Study: Lower Death Rates Linked to Drug Eluting Stents

Patients receiving drug eluting stents (DES) — stents coated with medication to prevent narrowing of the artery — as part of an angioplasty had better outcomes one year later than patients with bare metal stents, according to a new study to be published in CMAJ

(A stent is a device placed in the artery to keep the inner wall of the artery open.)

Mortality in the first 30 days for people with pharmaceutical drug eluting stents was significantly lower than for those with bare metal stents. However, in this prospective cohort study of 6440 patients, there was an increased risk of repeat revascularization procedures or death in the DES group after 3 years.

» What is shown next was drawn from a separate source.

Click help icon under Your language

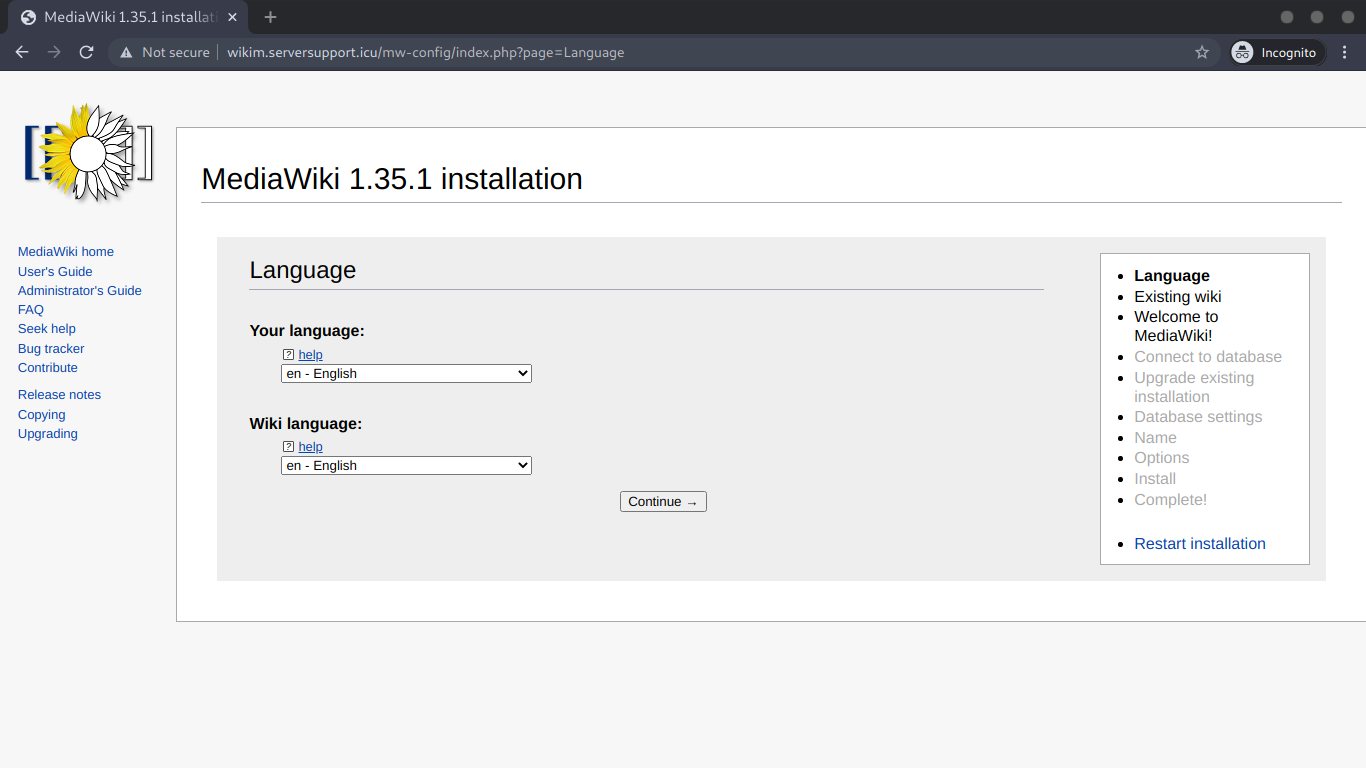pyautogui.click(x=289, y=355)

Patients with drug eluting stents were more likely to be female, with higher rates of kidney disease, diabetes, high cholesterol and hypertension.

"Our study findings suggest that drug eluting stents, despite recent concerns surrounding drug eluting stent safety, the long-term survival (to 3 years) of patients receiving drug eluting stents remains globally favourable, and certainly not measurably worse than that of patients treated with bare metal stents," state Dr. William Ghali, coauthors from the University of Calgary and Dr. Andrew Philpott. "However, we did observe a concerning risk trend toward accelerating adverse events in the DES group late in the follow-up period — a finding that underlines the need for ongoing surveillance of longer-term outcomes," write the authors.

Canadian Medical Association Journal (CMAJ) , via, EurekaAlert!